5. Novo paradoxo para a regulação das plataformas digitais

A mudança abrupta na gestão e governança da Meta aponta para a difícil tarefa de equilibrar interesses privados e preservar direitos individuais e coletivos a partir de regulação da tecnologia digital. Como já era comum no Gettr e depois ainda mais habitual no Truth Social, donos e executivos de plataformas digitais não se furtam de manifestar opinião ideológica e partidária de direita radical, o que foi seguido por Elon Musk à frente do X, de modo a se comportarem como editores e distribuidores privilegiados de informação política nesses serviços. Como já questionado em outras ocasiões, se um provedor de internet não apenas fornece uma infraestrutura sociotécnica complexa, na qual não se tem controle total, mas também seleciona, produz e emite mensagens, deverá ser considerado um produtor e editor de conteúdo próprio da plataforma? Que implicações a militância política de Musk no X ou o retorno da recomendação de conteúdo político no Facebook têm sobre a exposição dos usuários à informação incorreta e a campanhas de desinformação? Como desenhar modelos regulatórios que abranjam reivindicações antidemocráticas e freem escaladas autoritárias num contexto de flexibilização de políticas de moderação de conteúdo e de alinhamento das big techs com o governo Trump? 
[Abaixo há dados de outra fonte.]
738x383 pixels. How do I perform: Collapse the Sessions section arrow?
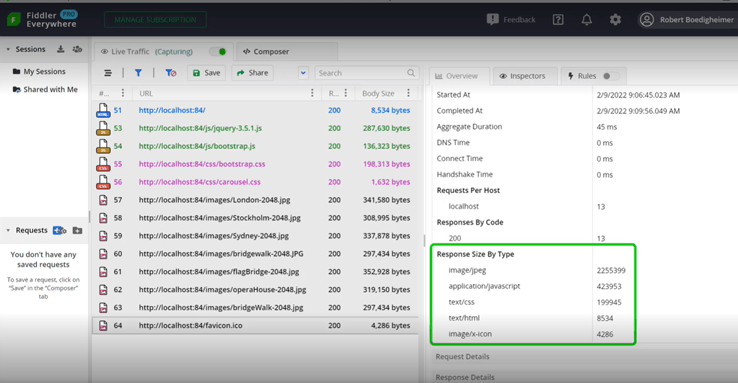tap(8, 49)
Nesse sentido, desde o Instituto Democracia em Xeque, reforçamos a necessidade de um compromisso ainda maior das sociedades com a promoção de um ambiente cívico digital sano, que respeite princípios democráticos, direitos humanos e marcos civilizatórios. O Marco Civil da Internet e a Lei Geral de Proteção de Dados são instrumentos importantes para a garantia de direitos fundamentais na esfera pública digital no Brasil. Agora, mais do que nunca, é preciso avançar para um estado de consenso em torno de um marco regulatório para as atividades das big techs no Brasil e em escala global. Exortamos o Estado brasileiro a buscar espaços de convergência e aliança com outros Estados-nação, como Austrália, Canadá e Reino Unido, bem como com entidades supranacionais, como a União Europeia e a Unasul, que se preocupam com a defesa da integridade da informação e a garantia do direito à informação plural e veraz. Enfatizamos que estados e organismos multilaterais não devem, jamais, atuar como “árbitros da verdade”, mas tampouco como cúmplices da mentira e da instrumentalização de um estado permanente de promoção de engano. Esse é o desafio que temos pela frente.